DOCUMENT PASSAGE →

By : Suki Johal
In recent years there has been a proliferation of cases in the English courts on the issue of Indian dowries particularly in areas of high Asian population. The Oxford English Dictionary broadly defines dowry as encompassing ‘money or property the wife brings with her to the husband’s home; the portion given with the wife; a present or gift given by a man to or for his bride’. The Chambers English Dictionary provides ‘the property which a woman brings to her husband at marriage; sometimes a gift given to or for a wife at marriage’. These definitions provide that dowry has two constituents- the giving of property to the bride from parents and kin and the giving of jewellery from the in-laws.
Patrimony and inheritance
In India ‘status’ and ‘standing in the community’ have historically been ideals which Asians have devoutly revered. One way of achieving this objective was by limiting the number of heirs who would share in the inheritable property, therefore confining it within the family. The classical Indian legal treatises, known as dharnrashastras (‘the science of righteousness’), identified that the Indian legal conception of joint family incorporated both males and females. Some members were entitled, on partition, to a share in the patrimony whilst others, ie daughters, were entitled only to maintenance. Prior to 1956, a daughter enjoyed no rights of inheritance. It was permissible for a father to make express provision for his daughter in a will, but few made wills due to illiteracy.
The dowry had all the hallmarks of a form of compensation availed by a father to make provision for a daughter. This endowment (known as stridhanam) was recognised in dhannashastric works as a form of ‘female property’ which a bride took away with her to her new home. Today, stridhanam forms the bulk of dowry composed of jewellery, clothing, household effects, houses, cars, etc received by the bride at various stages of the wedding festivities. Since the passing in India of the Hindu Succession Act 1956, a. woman enjoys rights of inheritance. The Act is aimed at making dowry otiose, allowing a daughter to receive a share in her father’s property on his death. The Act proved unsuccessful. For practical reasons, a daughter relinquishes her right (which she could choose to exercise if no will existed), being desirous that the estate should remain intact for future male generations hence preserving of ‘status’. The dowry as a form of compensation does have relevance today in resembling a premature ‘bequest’.
The Dowry Prohibition Act 1961 made it a criminal offence to give or receive a dowry. The Act sought to remedy the failings of the 1956 Act by direct prohibition. But the tradition is so entrenched that its eradication has proved difficult. The dowry has two constituents in addition to receiving property from her parents and kin, the bride received sulkam from her in-laws. This was usually ornate and expensive jewellery (haar). Historically, this was the ‘price’ paid to the bride’s parents to induce them to give their daughter in marriage.

GIVEN PROBLEM →
Extend the article on Indian dowries above, picking up right after its final sentence.

EXCERPTED DATA →
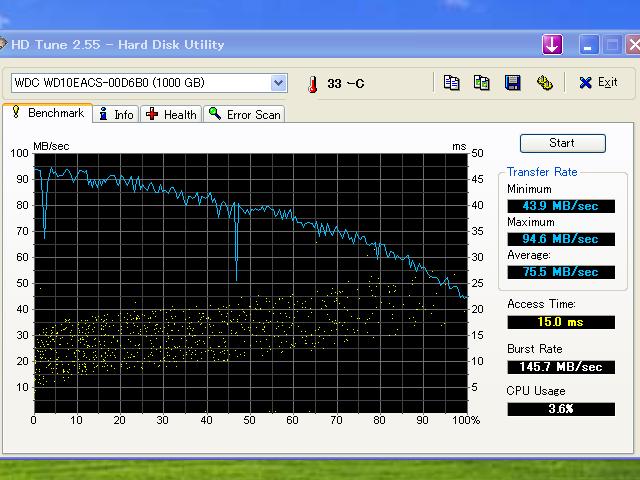Select the WDC WD10EACS drive combo box

[x=149, y=83]
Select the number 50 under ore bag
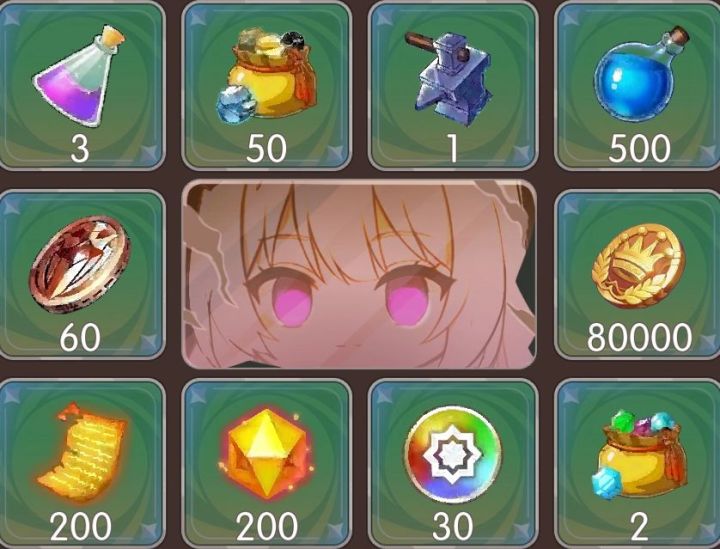Image resolution: width=720 pixels, height=549 pixels. click(266, 148)
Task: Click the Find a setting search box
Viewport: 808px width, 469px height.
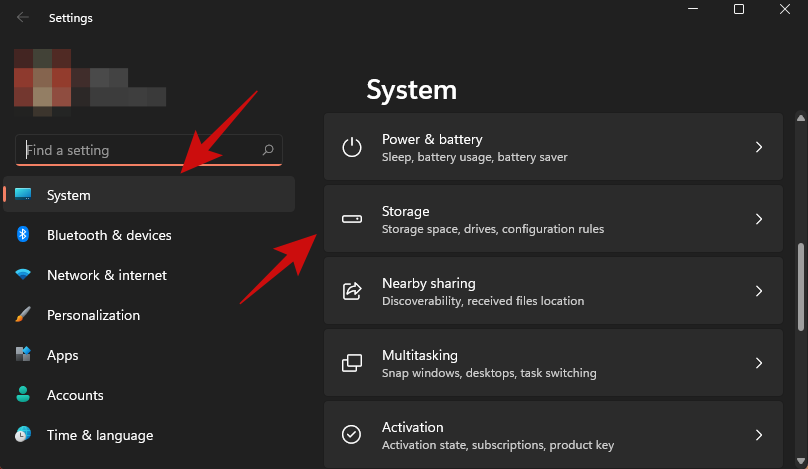Action: point(140,150)
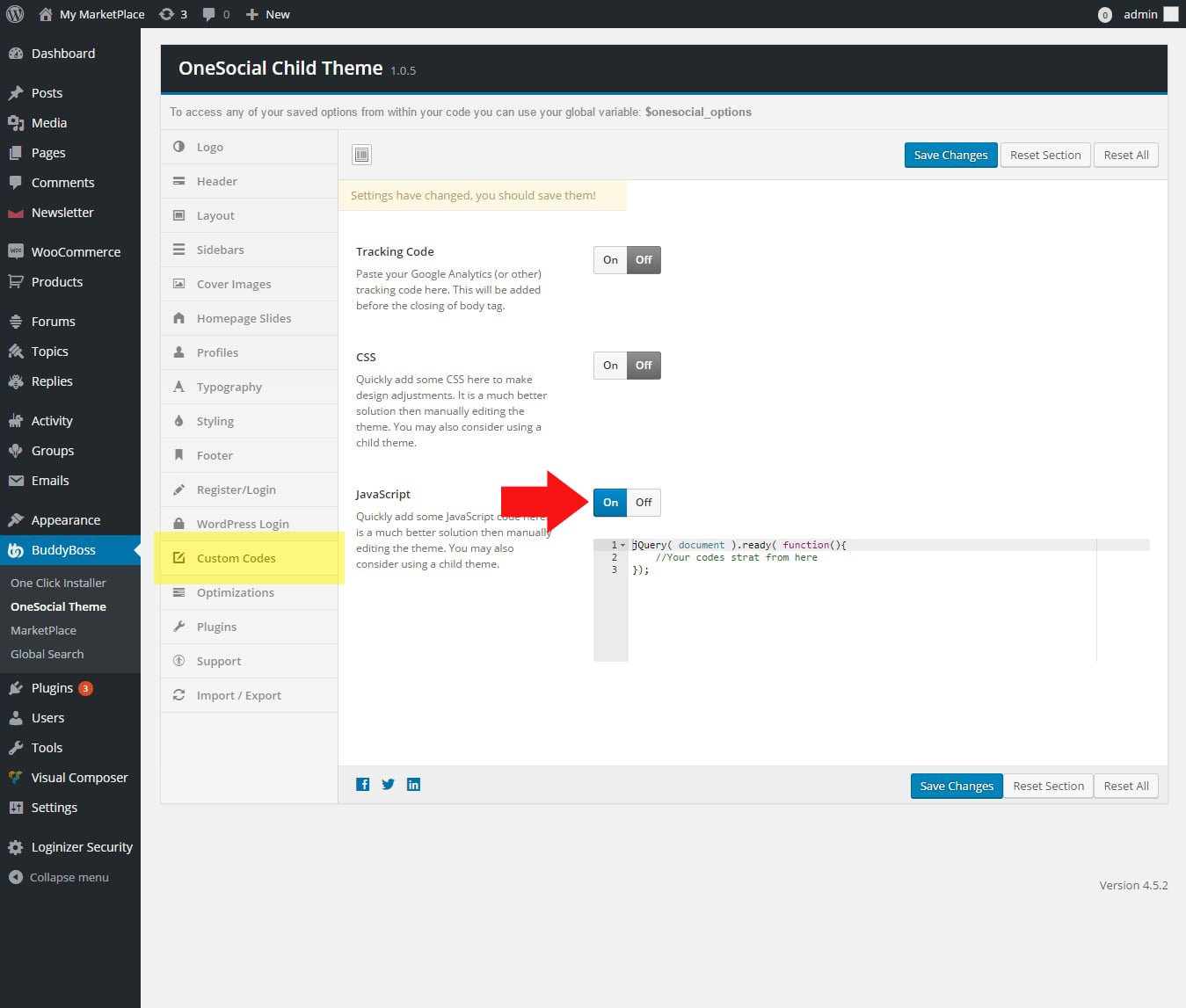
Task: Click the admin avatar in top bar
Action: [1170, 14]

OUTPUT →
Indians placed great value on ‘purity’, hence the offering to the bride’s parents. But owing to the ignominy attached to ‘selling a daughter’, anything received was converted into dowry and became the bride’s property. The haar was a means of showing to the family and the community what they could afford to expend on their prospective daughter-in-law on the occasion of their son’s marriage.
The majority of Asian marriages in England today are still arranged, with parents relying on the expertise and knowledge of family and friends in their search for an ‘ideal’ partner. The parents assess the details and may signal to a ‘mediator’ the instigation of negotiations. If the parties are satisfied with the union, wedding preparations commence. The mediator (barchola, barclrole) plays a prominent role, not only at the negotiation stage, but also in the wedding preparations. By custom, the respective parents never (or rarely) meet, their wishes being conveyed through the mediator. The mediator is usually rewarded with a garment or gold jewellery.
An engagement ceremony follows (known as karmi or sagan) at which the bride’s father, together with a group of his male relatives, pays homage to the bridegroom and his family at the bridegroom’s father’s home. The mediator would have informed the bride’s father of what ‘gifts’ should be offered following a meeting with the bridegroom’s parents. These may include gold bracelets, gold rings, etc for the nearest and most important of the groom’s male relatives.
There are a number of reasons why the bride’s parents comply with the dictates of their daughter’s prospective in-laws. First, the father is aware that another ‘ideal’ partner may be hard to find. Secondly, they are desirous of establishing ties with a new and possibly more socially prestigious family. They may be overwhelmed with emotion at the imminent departure of their ‘girl’ coupled with their desire that she should begin married life with ‘essentials’. The occasion is also an opportunity to raise the family in the community’s esteem.
The bridegroom’s family are also aware of ‘status’. In the majority of cases, they adorn their new daughter-in-law with jewellery to display their wealth. On the day following the religious ceremony, milni, takes place at the bride’s parents’ home, which is the first visit to the daughter-in-law’s home following the wedding. The mediator would have notified the bride’s parents of the requisite offerings which may include jewellery and clothing requested by the groom’s parents. Practices and quantities vary from family to family; some families Only request the daughter, considering her their most precious jewel.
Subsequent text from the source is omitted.